Bu nedenle yargının meselelere bakışı, tutumu büyük öneme sahip.
15 Temmuz darbe girişiminden sonra yargıda sarsıcı gelişmeler yaşandı.
Birkaç yıl öncesine kadar gündeme damgasını vuran davaları yürüten hâkim ve savcılar başta olmak üzere 4 bine yakın yargı mensubu meslekten ihraç edildi.
İhraçlar ve tutuklamalar Anayasa Mahkemesi’nden, en ücradaki ceza mahkemesine kadar uzandı.
Yargıdaki boşluğun doldurulması için de Adalet Bakanlığı seri önlemler almaya çalıştı.
Bütün bu çalkantıların içerisinde de projeler yürütülmeye devam edildi.
Ankara’da dün ve önceki gün bu projelerden en önemlilerinden birinin toplantıları vardı.
Adalet Akademisi’nin Avrupa Konseyi ile birlikte yürüttüğü, “Türk Yargısının İfade Özgürlüğü Konusunda Kapasitesi’nin Güçlendirilmesi İzleme Araştırması” konulu bu çalışma aslında 2 yıldır sürüyor.
2 yıl sonunda geçtiğimiz ocak ayında, çeşitli periyotlarla eğitimlere katılan hâkim ve savcıların, yüksek yargı mensuplarının bin 104’ü ile bir izleme araştırması yapıldı.
Fikir özgürlüğü araştırması
Ankara Haber Müdürümüz Gökçer Tahincioğlu’nun bu konudaki haberi dün gazetemizde yer aldı.
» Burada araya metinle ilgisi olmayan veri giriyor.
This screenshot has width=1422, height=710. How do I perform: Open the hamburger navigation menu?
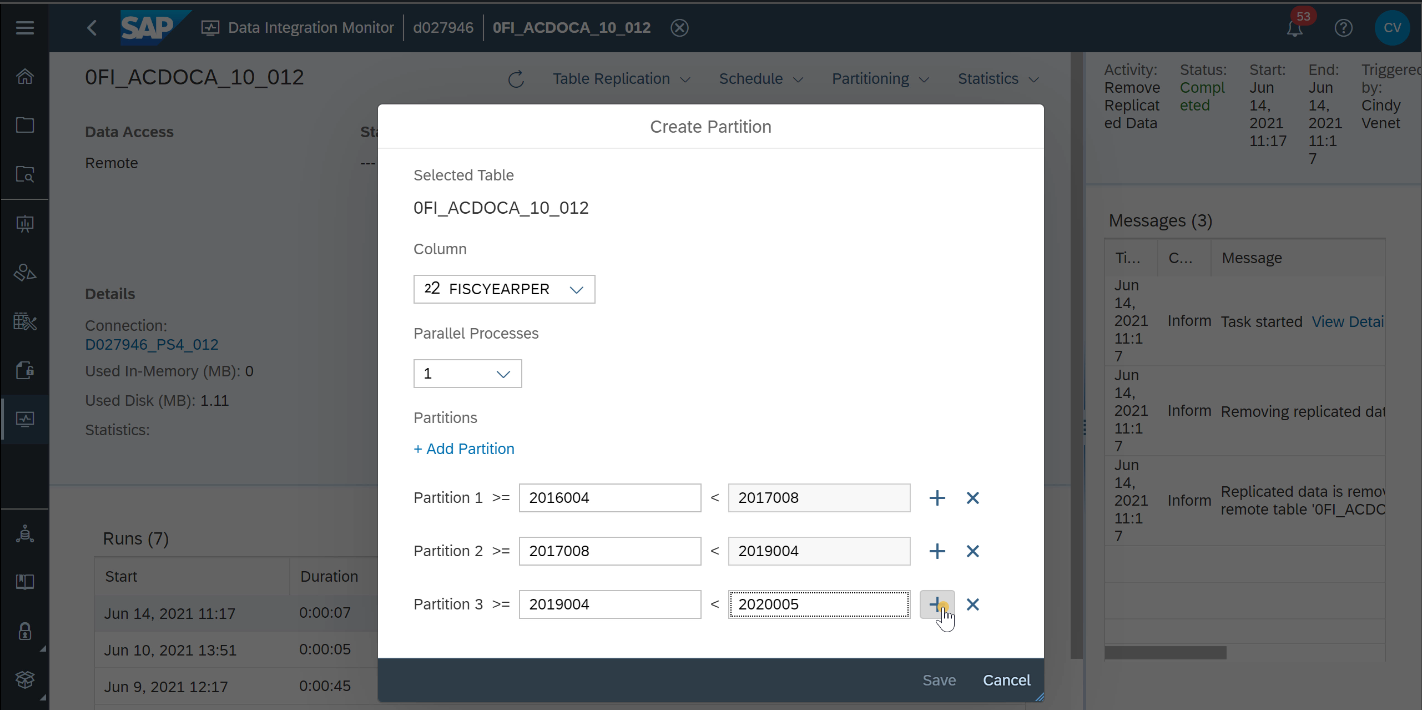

Çalışma kapsamında, ifade özgürlüğüyle ilgili önermelerde bulunularak, hâkim-savcılara, yüksek yargı mensupları ve Adalet Bakanlığı bürokratlarına önermelere katılıp katılmadıkları soruldu.
Türkiye’de taraflı olup olmadığı tartışılan AİHM’yi taraflı bulan yargı mensuplarının oranı sadece yüzde 15 çıktı.
Hukuk fakültelerinde ifade özgürlüğü eğitimin yetersiz olduğunu düşünenlerin oranı ise yüzde 79.
Yöneltilen önermelerden biri,”Terörist eylemi övmek ya da meşru göstermek amacı taşımayan ifadeler rahatsız edici, şoke edici bile olsa ifade özgürlüğü kapsamında değerlendirilmelidir” şeklinde.
Bu önermeye yargı mensuplarının yüzde 56’sı “katılıyorum-kesinlikle katılıyorum” diye yanıt verdi.
Türkiye’de bu konuda yürütülen tartışmalar düşünüldüğünde, AİHM’nin en önemli kriterlerinden biri için yüksek oranda yargı mensubunun “destekleyici” olduğu görülüyor.
Bir diğer önerme, “Nefret söylemi sayılabilecek ifadeler kısıtlanabilir. Ancak bu, herhangi bir kültürel ya da dinsel inanca ya da uygulamaya yönelik her türlü eleştirel ifadenin rahatsız edici ya da şoke edici bile olsa yasaklanabileceği anlamına gelmez.”
İlk derece mahkemelerindeki hâkim-savcıların yüzde 44’ü katılıyorum, yüzde 12’si kesinlikle katılıyorum derken, yüksek yargıda, “katılan-kesinlikle katılan” oranı yüzde 58, bölge adliye mahkemelerinde yüzde 56 oldu. Bu başlığa Adalet Bakanlığı bürokratlarının ise yüzde 33’ü “katılmıyorum” dedi. Toplamda ise, “katılıyorum-kesinlikle katılıyorum” oranı yüzde 44’te kaldı.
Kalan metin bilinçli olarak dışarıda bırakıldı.